The Application Interface

Andrew Berger edited this page Oct 23, 2023 · 20 revisions

Using the Preassembly web form

Once your content is staged and ready for deposit, it's time to fill out the Preassembly web form. The web form is how you start the actual deposit process. The information on the form tells the Preassembly application:

  • what kind of content is being deposited
  • how to process the files
  • where to go to find the files (i.e. the staging location)

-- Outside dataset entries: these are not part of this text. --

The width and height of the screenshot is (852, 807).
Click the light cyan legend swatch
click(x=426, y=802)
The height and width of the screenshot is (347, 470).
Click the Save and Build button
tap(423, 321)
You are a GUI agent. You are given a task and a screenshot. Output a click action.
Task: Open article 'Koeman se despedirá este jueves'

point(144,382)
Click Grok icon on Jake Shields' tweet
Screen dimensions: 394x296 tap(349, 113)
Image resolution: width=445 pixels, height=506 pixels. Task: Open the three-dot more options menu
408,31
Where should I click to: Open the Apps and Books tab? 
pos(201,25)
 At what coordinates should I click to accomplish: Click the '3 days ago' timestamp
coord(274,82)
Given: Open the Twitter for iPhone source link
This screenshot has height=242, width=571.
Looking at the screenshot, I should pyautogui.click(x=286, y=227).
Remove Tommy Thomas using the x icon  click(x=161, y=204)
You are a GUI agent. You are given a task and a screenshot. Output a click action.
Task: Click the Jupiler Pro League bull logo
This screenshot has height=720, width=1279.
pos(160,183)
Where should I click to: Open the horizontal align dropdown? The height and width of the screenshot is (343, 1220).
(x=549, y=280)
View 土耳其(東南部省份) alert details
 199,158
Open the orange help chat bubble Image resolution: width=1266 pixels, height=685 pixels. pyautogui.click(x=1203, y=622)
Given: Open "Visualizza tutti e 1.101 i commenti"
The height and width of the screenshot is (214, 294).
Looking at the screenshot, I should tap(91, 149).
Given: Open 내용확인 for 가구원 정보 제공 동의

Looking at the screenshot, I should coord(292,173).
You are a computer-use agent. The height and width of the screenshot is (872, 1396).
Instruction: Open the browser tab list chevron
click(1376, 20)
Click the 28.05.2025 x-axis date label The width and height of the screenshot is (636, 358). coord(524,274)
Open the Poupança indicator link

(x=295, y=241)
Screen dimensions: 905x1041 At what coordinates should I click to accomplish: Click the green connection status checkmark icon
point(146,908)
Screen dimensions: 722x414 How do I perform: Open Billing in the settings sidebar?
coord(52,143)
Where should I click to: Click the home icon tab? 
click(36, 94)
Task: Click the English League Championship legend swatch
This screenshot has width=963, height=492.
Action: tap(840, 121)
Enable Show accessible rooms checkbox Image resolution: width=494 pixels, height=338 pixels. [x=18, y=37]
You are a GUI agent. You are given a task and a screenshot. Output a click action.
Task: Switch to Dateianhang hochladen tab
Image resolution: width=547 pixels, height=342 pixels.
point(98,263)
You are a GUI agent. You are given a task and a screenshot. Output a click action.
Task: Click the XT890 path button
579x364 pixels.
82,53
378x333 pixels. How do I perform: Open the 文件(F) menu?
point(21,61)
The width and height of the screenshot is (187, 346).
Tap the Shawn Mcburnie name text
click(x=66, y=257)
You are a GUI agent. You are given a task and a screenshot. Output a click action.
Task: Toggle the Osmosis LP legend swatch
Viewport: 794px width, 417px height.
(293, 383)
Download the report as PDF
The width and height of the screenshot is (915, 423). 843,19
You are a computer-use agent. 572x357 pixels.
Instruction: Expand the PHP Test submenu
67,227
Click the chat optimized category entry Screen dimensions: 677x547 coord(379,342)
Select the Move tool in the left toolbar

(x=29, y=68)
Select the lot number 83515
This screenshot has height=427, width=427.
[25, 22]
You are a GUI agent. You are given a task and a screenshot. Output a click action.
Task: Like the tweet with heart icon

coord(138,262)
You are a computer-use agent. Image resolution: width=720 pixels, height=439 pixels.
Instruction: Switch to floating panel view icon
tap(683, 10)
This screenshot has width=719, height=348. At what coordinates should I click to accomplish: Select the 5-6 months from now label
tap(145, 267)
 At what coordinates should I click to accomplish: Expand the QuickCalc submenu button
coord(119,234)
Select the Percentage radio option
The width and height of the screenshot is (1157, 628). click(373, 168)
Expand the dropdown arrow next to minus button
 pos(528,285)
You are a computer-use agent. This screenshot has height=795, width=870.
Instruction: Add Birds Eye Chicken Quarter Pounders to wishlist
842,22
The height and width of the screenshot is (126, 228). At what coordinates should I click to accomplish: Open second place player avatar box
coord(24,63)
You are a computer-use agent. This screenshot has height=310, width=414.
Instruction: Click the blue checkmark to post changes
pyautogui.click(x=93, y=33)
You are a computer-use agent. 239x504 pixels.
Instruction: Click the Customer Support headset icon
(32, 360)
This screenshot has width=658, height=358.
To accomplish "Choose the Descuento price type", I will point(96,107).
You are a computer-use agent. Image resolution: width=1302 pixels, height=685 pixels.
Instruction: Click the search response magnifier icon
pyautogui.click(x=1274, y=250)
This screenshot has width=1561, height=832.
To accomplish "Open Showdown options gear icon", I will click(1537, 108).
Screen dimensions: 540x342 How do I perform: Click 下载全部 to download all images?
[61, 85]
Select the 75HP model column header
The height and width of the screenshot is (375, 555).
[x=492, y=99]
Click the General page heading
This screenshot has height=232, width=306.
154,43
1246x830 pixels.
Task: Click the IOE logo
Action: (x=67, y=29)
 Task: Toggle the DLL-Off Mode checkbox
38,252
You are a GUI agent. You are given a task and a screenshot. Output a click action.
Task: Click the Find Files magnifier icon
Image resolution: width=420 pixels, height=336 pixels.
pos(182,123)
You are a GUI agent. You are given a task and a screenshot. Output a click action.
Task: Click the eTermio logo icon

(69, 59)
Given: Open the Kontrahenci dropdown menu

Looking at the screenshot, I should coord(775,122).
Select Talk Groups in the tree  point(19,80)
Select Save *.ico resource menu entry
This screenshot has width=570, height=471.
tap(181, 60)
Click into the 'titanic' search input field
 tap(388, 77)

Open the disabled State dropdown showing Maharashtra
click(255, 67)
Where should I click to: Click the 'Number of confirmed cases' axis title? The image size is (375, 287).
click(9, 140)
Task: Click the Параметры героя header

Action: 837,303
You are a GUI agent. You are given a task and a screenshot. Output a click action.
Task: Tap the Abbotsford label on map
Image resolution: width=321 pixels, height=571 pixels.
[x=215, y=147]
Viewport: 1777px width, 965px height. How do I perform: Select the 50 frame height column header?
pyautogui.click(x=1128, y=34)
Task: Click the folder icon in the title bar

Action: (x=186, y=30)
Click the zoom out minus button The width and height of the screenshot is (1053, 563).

Accessioning is a two step process:

  1. Fill out the form and start what's called a "discovery report" job
  • This runs a set of checks with the goal of identifying potential problems with your accession
  • The discovery report will flag errors that would cause problems in processing
  • You should address any errors before moving on to run Preassembly
  1. After receiving an error-free discovery report, run a Preassembly job
  • The Preassembly job is the job that actually sends files into the SDR

Small Preassembly jobs, consisting of a few items and less than 1 GB of content, can finish in a matter of minutes. Large Preassembly jobs, consisting of hundreds or thousands of items and multiple terabytes of content will run for days. You do not need to keep the application window open while discovery report and Preassembly jobs are running. Preassembly will email you when your jobs are complete.


The Job Form

Screen Shot 2023-09-28 at 3 03 33 PM

  • To prepare a job, supply the following information

    • Project name [required]
      • This must be unique for a specific user, but does not need to be universally unique. You will get an error if you have already submitted a job with an identical name
      • Project names cannot include spaces. The allowable characters are: A-Z, a-z, 0-9, hyphen and underscore.
      • Hint: It's often easiest to use the accessioning ticket number for the Project Name - and makes it easier for the accessioning manager to track your job
    • Job type [required]
      • You must always start with the Discovery Report in order to make sure that your job is valid and able to be accessioned
      • Do not choose Pre Assembly Run without first running a discovery report.
    • Content structure [required]
      • Image is for any non-book-like image materials
      • Book covers book-like materials (choose ltr or rtl for left-to-right or right-to-left orientation books)
      • Document is for documents
      • File is for objects that should be file-download only
      • Media is for material that should be presented in the embedded streaming viewer (audio or visual). Note that if you use the media content type, you must supply a file manifest. (See instructions)
        • 3d is for 3d objects
        • Map is for map objects
        • 'Webarchive Seed` is for web archives
      • If your content doesn't easily fit into one of these categories, please consult with the Repository Manager before accessioning the content.
    • Staging location [required]
      • The staging directory is where your content is stored - this will always take the form /{storageMount}/{projectDirectory}/{contentDirectory}
        • Note the preceding slash in the above model
        • Your {storageMount} value must be in the pre-approved list (see Consul) or you will get an almost immediate error
    • Processing configuration [required]
      • Default puts each file in a separate resource in the digital object
      • Group by filename bundles files with the same filename but different extensions into a single resource (for instance foo.tif and foo.jp2), so this is the preferred method for image and book projects
      • Group by filename (with pre-existing OCR) uses a special manifest to organize the content into custom resource dispositions
      • I have a file manifest - check this box if you are supplying an optional file manifest for a complex accessioning project. Consult this page for more information: https://github.com/sul-dlss/pre-assembly/wiki/Accessioning-images-with-captions-(labels)
    • Preserve, Shelve, Publish Settings [required]
      • Default uses the publish, shelve, and preserve settings that are appropriate to most pre-assembly projects. These settings generally distinguish "access" files from "preservation master" files based on file type and only make the access files available on the Purl. Note that if using the media content type, you should use this setting: it will not affect the settings in your media_manifest.csv file.
      • Preserve=Yes, Shelve=Yes, Publish=Yes will make all files in your pre-assembly job available from the Purl as well as send them to preservation storage. Only use this setting if you know that the default settings will not be appropriate for your pre-assembly job, and that all files in the job should be made available online. If in doubt about whether to use this setting, please contact the Repository Manager.
  • Once you have filled out the form correctly and clicked the Submit button, a job will be created and will appear in the right-hand Recent jobs column.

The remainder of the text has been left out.